We investigated the domain of scrapbooking,
where many people use Blogger to exhibit their
creations and design methods. Each blog article
gives details about a creation like the materials used
and how they have been associated together. Thanks
to EVOXEL, the blogger is able to contextually tag
materials. Afterwards, exploring the blog lets users
discover that a certain piece of paper, which has
been tagged as background in a creation, has also
interestingly been used as an embellishment while
being associated with other specific materials (or
materials types) in another one. Such discovery,
letting one discover unexpected use and/or
unexpected (associated) resources, becomes a source
of new inspiration.
Instructional designers also used the framework
to describe their pedagogical activities in an
approach somehow similar to Merlot. They were
afterwards able to use web forms applying semantic
query features and for example search in others’
contextual ontologies for all the lectures using
SCRUM in an active pedagogy process.
More generally, the framework also allows the
creation of tags from query results. For example, a
query for retrieving all the scientific articles that cite
a particular researcher’s papers as related work can
be transformed in a new (private) to read tag (i.e. an
equivalent class). The inference will then apply the
tagging on the corresponding elements, even if they
are integrated well after the tag’s definition.
4 CONCLUSIONS
The web nowadays offers many tools that allow
people to share their own experience about the
resources they use. In this context, tagging systems
can help in organizing and navigating through the
shared knowledge. Moreover, tags carry semantics
that can help in understanding it. Building on a
literature review, we have shown that tags could take
great benefits from being even more closely related
to their creation context. We thus have proposed the
EVOXEL framework that emphasizes the concept of
activity for contextual tagging. The framework relies
on semantic web technologies and introduces the
concept of contextual ontology to link tags to their
creation contexts, and let them benefit from
ontological structures, mechanisms and tools.

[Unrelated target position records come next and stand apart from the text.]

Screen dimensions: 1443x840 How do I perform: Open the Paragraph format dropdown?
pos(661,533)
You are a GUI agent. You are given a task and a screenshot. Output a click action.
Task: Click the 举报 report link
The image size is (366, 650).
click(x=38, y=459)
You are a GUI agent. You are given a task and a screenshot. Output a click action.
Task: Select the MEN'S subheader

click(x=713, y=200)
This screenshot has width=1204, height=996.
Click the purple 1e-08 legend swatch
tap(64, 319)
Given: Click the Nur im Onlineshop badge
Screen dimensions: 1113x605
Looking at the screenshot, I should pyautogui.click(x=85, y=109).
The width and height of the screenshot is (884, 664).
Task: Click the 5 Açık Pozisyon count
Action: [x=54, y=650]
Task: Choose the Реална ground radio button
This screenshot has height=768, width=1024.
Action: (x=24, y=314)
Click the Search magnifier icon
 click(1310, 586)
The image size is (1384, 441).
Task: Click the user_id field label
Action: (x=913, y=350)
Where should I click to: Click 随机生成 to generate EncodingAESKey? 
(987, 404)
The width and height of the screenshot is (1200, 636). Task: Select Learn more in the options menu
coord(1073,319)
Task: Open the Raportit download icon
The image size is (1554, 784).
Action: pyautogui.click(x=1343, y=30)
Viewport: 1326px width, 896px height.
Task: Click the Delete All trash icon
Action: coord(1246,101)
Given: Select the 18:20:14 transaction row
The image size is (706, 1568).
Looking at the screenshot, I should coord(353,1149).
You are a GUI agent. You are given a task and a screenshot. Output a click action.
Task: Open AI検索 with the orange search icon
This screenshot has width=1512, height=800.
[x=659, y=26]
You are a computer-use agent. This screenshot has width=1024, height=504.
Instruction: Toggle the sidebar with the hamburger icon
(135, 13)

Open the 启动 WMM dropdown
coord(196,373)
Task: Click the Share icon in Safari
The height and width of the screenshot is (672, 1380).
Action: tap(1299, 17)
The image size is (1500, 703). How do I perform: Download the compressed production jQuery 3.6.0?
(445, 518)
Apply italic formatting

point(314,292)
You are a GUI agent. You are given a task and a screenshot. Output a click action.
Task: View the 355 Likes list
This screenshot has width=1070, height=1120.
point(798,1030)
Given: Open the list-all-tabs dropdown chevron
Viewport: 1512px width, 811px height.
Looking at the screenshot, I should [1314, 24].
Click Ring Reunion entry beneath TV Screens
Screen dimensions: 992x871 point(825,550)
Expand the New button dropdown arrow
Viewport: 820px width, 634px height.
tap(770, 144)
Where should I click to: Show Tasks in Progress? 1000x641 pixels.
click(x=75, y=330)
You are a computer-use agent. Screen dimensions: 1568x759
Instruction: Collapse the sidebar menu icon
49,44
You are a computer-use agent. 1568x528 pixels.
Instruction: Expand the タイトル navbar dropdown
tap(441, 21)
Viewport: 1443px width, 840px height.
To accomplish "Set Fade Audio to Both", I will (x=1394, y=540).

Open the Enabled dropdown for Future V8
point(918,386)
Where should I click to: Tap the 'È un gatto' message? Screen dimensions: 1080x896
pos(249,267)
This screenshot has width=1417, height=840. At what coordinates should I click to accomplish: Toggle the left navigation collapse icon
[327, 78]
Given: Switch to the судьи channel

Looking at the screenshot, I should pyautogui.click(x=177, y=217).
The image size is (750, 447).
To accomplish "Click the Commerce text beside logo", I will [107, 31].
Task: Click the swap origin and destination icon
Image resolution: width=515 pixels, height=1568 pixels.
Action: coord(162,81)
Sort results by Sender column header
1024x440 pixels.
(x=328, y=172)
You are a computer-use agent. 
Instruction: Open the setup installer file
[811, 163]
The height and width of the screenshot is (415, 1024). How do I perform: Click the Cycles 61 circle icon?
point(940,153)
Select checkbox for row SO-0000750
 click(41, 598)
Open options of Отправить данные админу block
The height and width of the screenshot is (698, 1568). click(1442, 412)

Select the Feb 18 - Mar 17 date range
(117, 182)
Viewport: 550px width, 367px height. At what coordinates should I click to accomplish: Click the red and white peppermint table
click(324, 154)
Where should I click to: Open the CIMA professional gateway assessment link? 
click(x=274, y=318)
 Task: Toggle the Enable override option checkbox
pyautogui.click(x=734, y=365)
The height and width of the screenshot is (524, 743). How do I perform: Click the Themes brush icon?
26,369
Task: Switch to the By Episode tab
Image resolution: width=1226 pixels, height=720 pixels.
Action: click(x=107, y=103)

We have shown that the framework yet offers the
basics for supporting our needs, but EVOXEL is still
under development. We are currently further
developing the web applications and the Google
Chrome plugins offering its functionalities at our
end-users’ abstraction level. The framework is also
itself currently enhanced by integrating a
collaborative dimension for better supporting users
who share activities and/or integrate and reuse
entities borrowed from other contextual ontologies.
EVOXEL’s model also offers new opportunities and
we are already working with other researchers on
new functionalities based on contextual ontologies
similarity measurement. We expect those new
features to even better support end-users’ experience
sharing, discovery, and inspiration.